Christiane Manow-Le Ruyet: Was versteht man genau unter Conversational AI? Inwiefern kann ein virtueller Agent heute im eCommerce-Bereich eingesetzt werden?

Andreas J. Weick: Bei der Conversational Artifical Intelligence (Conversational AI) handelt es sich um automatisierte Dialogsysteme, die von künstlicher Intelligenz unterstützt werden. Im Gegensatz zu einfachen Chatbots oder früheren Spracherkennungssystemen kann Conversational AI komplexere Ausdrücke in natürliche Sprache verstehen und frei formulierte Texte verarbeiten. Dadurch ermöglicht sie einen Dialog zwischen Mensch und Maschine, der annähernd einem Gespräch mit einer realen Person entspricht, da die Conversational AI ständig neue Ausdrucksweisen und Begriffe erlernt und verarbeitet.

Diese Eigenschaft macht die Conversational AI zu einem attraktiven Tool für den Bereich eCommerce. Dort gibt es zahlreiche Möglichkeiten, einen virtuellen Assistenten einzusetzen – entweder über ein Chat-Fenster oder ein sogenanntes Voice Gateway. Er kann beispielsweise als Concierge auftreten. Dabei nimmt er ein in natürlicher Sprache vorgetragenes Anliegen eines Kunden auf. Anschließend entscheidet er, an welche Abteilung er ihn weiterleitet. Möglich ist auch ein Aufritt als Berater, der Fragen zu Produkten oder laufenden Prozessen wie dem Lieferstatus beantwortet. Ein komplexerer Bot kann den Kunden sogar durch den gesamten Bestellprozess navigieren. Zu diesem Zweck erfragt er alle notwendigen Daten und leitet parallel die erforderlichen Aktivitäten im Hintergrund in die Wege. So kann der gesamte Prozess, von der Bestellung bis zur Lieferung, vollständig automatisiert werden.

Conversational AI: Virtueller Assistent muss Markenimage widerspiegeln

Welche Eigenschaften sollte ein virtueller Agent haben, damit er einen Mehrwert für ein eCommerce-Unternehmen liefert?

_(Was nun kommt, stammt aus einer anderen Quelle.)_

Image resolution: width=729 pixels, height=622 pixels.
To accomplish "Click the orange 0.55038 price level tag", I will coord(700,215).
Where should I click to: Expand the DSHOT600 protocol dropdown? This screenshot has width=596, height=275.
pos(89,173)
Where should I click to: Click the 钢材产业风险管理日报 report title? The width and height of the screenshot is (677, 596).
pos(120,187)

Das Gesamt-Design und die Entwicklung des Dialogs sind die wichtigsten Faktoren, die den Erfolg einer Conversational AI bestimmen. Hier gilt: Wie auch bei echten, menschlichen Beziehungen muss der Agent zur Zielgruppe passen. Seine Persönlichkeit und sein Auftreten, seine Sprache und Tonalität, sowie seine optische Erscheinung müssen dem Markenimage entsprechen. Dabei sollten vor allem jene spezifischen Kundensegmente berücksichtigt werden, die den virtuellen Assistenten tatsächlich nutzen. In Summe muss ein virtueller Assistent vor allem dazu beitragen, dass Anliegen der Nutzer – seien es nun Kunden oder auch Mitarbeitende – schneller und bequemer erledigt werden als durch menschliches Zutun.

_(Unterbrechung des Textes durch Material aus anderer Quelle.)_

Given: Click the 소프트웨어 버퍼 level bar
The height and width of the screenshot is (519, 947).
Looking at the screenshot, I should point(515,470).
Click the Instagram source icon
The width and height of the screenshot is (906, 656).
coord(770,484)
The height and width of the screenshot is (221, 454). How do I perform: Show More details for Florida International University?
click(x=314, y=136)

Wie beeinflusst Conversational AI die Customer Journey?

Dank dem Einsatz von Conversational AI bekommt der Kunde die Möglichkeit, seine Anfragen, Bestellungen oder Informationsbeschaffungen bequem im Dialog abzuwickeln, anstatt ein meist ungeliebtes Formular auszufüllen. Aktuelle Erkenntnisse zeigen zudem, dass Nutzer auf Nachrichten über Messenger oder Chat besonders schnell und häufig reagieren. Das ist ein weiterer Punkt, der für den Einsatz von Conversational AI spricht. Während der Interaktion reagiert die Conversational AI unmittelbarer auf den Kunden. So kann ein Unternehmen die Customer Journey situativer gestalten und entlang der Touchpoints ein angenehmes Erlebnis für den Kunden erzeugen und ihn bestenfalls sogar begeistern.

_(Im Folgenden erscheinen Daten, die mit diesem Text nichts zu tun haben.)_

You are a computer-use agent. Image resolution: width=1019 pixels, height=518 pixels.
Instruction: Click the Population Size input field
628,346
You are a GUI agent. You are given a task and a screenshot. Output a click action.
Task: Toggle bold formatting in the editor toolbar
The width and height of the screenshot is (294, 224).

Über den Bezahlvorgang bis hin zur Reklamation

Welche Services werden bald über den Chat mit dem virtuellen Agenten möglich sein, die bisher nur über den klassischen Weg, also über das Webportal, möglich sind (z.B. Aktualisierung von Kundendaten)?

Im Grunde kann eine gut etablierte Conversational AI alle Services übernehmen, die der Kunde aktuell eigenhändig über das Webportal tätigt. Das beginnt bereits bei einer einfachen Änderung der Kundendaten und geht weiter bis hin zur vollständigen Übernahme von komplexeren Kaufprozessen. So wäre beispielsweise das Buchen einer kompletten Dienstreise – inklusive Flug- und Bahnverbindungen, verfügbarer Hotels oder Mietwägen – nach im Vorhinein festgelegten Unternehmensrichtlinien möglich. Eine Conversational AI könnte aber auch eigenständig Produkte auswählen, einen Schaden oder eine Reklamation melden sowie einen Vertrag bei einem Mobilfunkanbieter, Versicherer oder Stromversorger abschließen.

In Zukunft wird es auch möglich sein, dass Kunden direkt im Chat, also im Austausch mit dem virtuellen Agenten, einen Bezahlvorgang durchführen. Wie darf man sich das genau vorstellen? 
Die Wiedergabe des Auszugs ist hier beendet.